Philipp Meyer wirkt dagegen fast schüchtern, seine Rede und sein Auftreten noch etwas unbeholfen. Doch mit seiner ruhigen, besonnenen Art schafft es der 31jährige, Vertrauen bei den Mitgliedern zu gewinnen. „Ich will einigen“, lautet seine Botschaft, mit der er vor allem die im „Clinch“ liegenden Landesverbände Baden-Württemberg und Nordrhein-Westfalen meint.

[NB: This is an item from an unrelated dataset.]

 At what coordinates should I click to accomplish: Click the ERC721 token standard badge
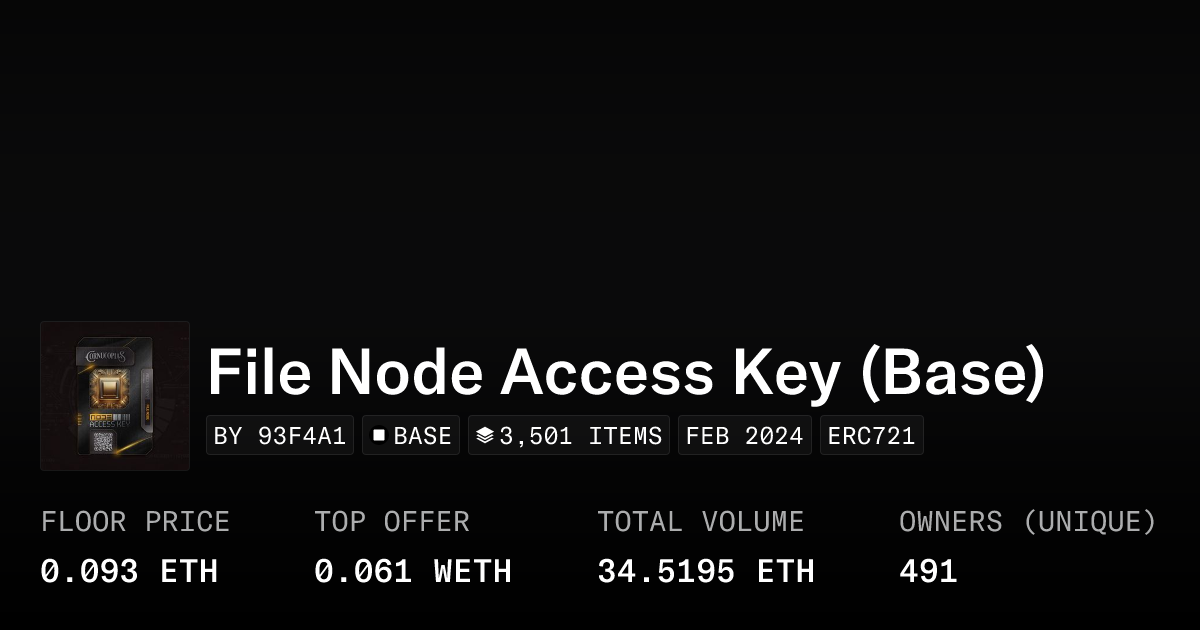871,436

Der Vater von zwei Kindern ist im sächsischen Freiberg aufgewachsen. Im Alter von fünf Jahren verließ er die damalige DDR Richtung Bayern. „Meine Eltern hatten 1988 einen Ausreiseantrag gestellt“, erzählt er der JUNGEN FREIHEIT. Das SED-Regime hatte die Mutter mit einem Berufsverbot belegt. Seit 2011 lebt der Logistiker „einer mittelständischen Bäckerei“ in Erfurt, wo er während des Landtagswahlkampfs als stellvertretender Pressesprecher der AfD fungierte.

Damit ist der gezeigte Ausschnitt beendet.